━━ PASSAGE TO READ

Yet another clause in the operating system licensing agreement between Microsoft and the computer manufacturers requires the first computer screen any user sees on startup to contain whatever message Microsoft pleases, and to also feature the software content of Microsoft’s choosing. This crafty marketing spites the entire concept of competition. It handcuffs the PC hardware manufacturers, who are compelled to submissively promote the Microsoft product line on each and every computer they sell. This is clearly a handicap to third party software vendors like Corel and Adobe. This practice also hurts the consumer by limiting personal choices.
Even though there may be far superior products on the market, the PC manufacturing companies are legally obligated to only include Microsoft products. In 1985 Apple Computer was forced into licensing some of their user interface elements to Microsoft, for incorporation into Windows version 1. 0. This license was granted only after Microsoft threatened to discontinue development of Macintosh applications. Microsoft was the leading developer of Mac programs, and without their software, Apple would have been doomed to bankruptcy. Apple had no choice but to give in to Microsoft’s demands. (Los Angeles Times 2)
Microsoft also threatened three computer companies over Internet browser contracts. Compaq, Gateway and Micron computers wanted to replace Microsoft’s Internet Explorer with another World Wide Web browser. Not only did Microsoft say no, but court records filed in Washington D. C. stated that Microsoft threatened manufacturers seeking to remove its Explorer browser with a potentially lethal blow – termination of the license for Windows, the operating system that runs almost all personal computers in the world today. In fact Microsoft began proceedings for just such a penalty against Compaq, the world’s leading computer maker.
Compaq eventually canceled plans to remove Internet Explorer from its Presario computers, but only after intense pressure from Microsoft. (Los Angeles Times 1) In 1995 U. S. Attorney General Janet Reno asked a U. S. District Court in Washington, DC, to place a $1,000,000 dollar a day toll until Microsoft agrees to stop demanding that PC makers license Internet Explorer when they license Windows 95. Reno announced the Department of Justice’s antitrust action, and she cited a 1995 consent decree according to which Microsoft agreed not to engage in this type of licensing practices.
Microsoft then announced that its web browser would be fully integrated into the next version of its operating systems product line, which was released in 1998. This scheme for constricting consumer choice was to establish Internet Explorer as the “default browser” on all new copies of Windows. A competing web browser can be purchased, installed and selected by the user as a substitute “default browser,” but this exercise in personal preference requires additional expense and a lot of extra trouble.
In any other industry, selling products at a loss for the purpose of driving another company out of business would be instantly disallowed as “dumping. ” Microsoft was amazingly candid about the consumer-defeating designs of its Internet Explorer scheme. Steve Ballmer, Microsoft’s vice president of sales said, “We’re giving away a pretty good browser as part of the operating system. How long can they survive selling it? ” Throwing in an additional barrier between the customer and their personal preferences, Microsoft also disclosed that a non-Microsoft browser will be affected in such a way that it will function relatively inconveniently.

━━━━

→ **WORK TO DO**:
- A) Sum up the passage on Microsoft's licensing practices in two sentences.
- B) Retype the stretch of the passage on Microsoft's licensing practices from "Microsoft then announced" through "of extra trouble.", word for word.

━━ ENTRIES PROVIDED

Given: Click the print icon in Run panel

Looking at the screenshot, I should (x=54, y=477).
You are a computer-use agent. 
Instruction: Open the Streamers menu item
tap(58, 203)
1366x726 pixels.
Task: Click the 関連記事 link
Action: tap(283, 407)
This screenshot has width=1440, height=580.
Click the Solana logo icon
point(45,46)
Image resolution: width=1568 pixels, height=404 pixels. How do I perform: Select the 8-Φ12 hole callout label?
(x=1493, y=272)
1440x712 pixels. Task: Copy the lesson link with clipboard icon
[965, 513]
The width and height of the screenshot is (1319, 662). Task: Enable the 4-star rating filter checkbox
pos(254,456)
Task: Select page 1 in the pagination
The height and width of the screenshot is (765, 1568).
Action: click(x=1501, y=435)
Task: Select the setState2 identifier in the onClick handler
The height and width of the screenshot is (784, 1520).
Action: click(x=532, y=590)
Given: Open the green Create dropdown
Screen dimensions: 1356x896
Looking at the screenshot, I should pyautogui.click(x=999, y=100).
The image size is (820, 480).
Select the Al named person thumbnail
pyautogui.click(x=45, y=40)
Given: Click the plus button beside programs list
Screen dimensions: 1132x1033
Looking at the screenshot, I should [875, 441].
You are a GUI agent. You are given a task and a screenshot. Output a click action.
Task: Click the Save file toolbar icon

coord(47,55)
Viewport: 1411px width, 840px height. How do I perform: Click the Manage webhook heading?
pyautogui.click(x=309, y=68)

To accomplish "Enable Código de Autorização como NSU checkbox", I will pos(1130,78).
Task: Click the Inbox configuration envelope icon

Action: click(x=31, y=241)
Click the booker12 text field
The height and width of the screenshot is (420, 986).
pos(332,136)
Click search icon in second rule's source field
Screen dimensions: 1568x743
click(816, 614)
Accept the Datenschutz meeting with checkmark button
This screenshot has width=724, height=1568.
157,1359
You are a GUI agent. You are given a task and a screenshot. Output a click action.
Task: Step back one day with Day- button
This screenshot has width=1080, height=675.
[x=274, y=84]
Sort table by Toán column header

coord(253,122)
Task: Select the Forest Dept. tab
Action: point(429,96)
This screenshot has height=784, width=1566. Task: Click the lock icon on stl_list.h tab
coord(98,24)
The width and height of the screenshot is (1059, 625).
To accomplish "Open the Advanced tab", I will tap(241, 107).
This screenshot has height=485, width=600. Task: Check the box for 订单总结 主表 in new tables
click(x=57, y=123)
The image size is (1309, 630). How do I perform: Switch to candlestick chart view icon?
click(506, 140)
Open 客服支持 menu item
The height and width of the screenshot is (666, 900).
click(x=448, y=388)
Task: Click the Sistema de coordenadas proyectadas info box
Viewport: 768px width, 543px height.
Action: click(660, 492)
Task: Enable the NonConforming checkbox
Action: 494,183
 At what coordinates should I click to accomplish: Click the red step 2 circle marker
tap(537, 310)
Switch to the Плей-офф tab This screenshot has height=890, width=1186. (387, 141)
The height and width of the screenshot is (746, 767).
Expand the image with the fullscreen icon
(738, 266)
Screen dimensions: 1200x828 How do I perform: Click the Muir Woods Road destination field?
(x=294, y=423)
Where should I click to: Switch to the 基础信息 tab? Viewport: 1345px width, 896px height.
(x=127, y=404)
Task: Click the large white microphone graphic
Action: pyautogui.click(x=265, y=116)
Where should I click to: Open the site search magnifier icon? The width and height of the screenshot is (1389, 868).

━━━━

→ **SOLUTIONS IN ORDER**:
- A) Microsoft's licensing agreements forced PC makers to promote its products, pressured Apple into licensing interface elements, and led to threats against Compaq, Gateway and Micron when they wanted to replace Internet Explorer. The Department of Justice took antitrust action over the browser licensing, and Microsoft then built Internet Explorer into its next operating system as the default browser while giving it away as part of that system.

- B)
Microsoft then announced that its web browser would be fully integrated into the next version of its operating systems product line, which was released in 1998. This scheme for constricting consumer choice was to establish Internet Explorer as the “default browser” on all new copies of Windows. A competing web browser can be purchased, installed and selected by the user as a substitute “default browser,” but this exercise in personal preference requires additional expense and a lot of extra trouble.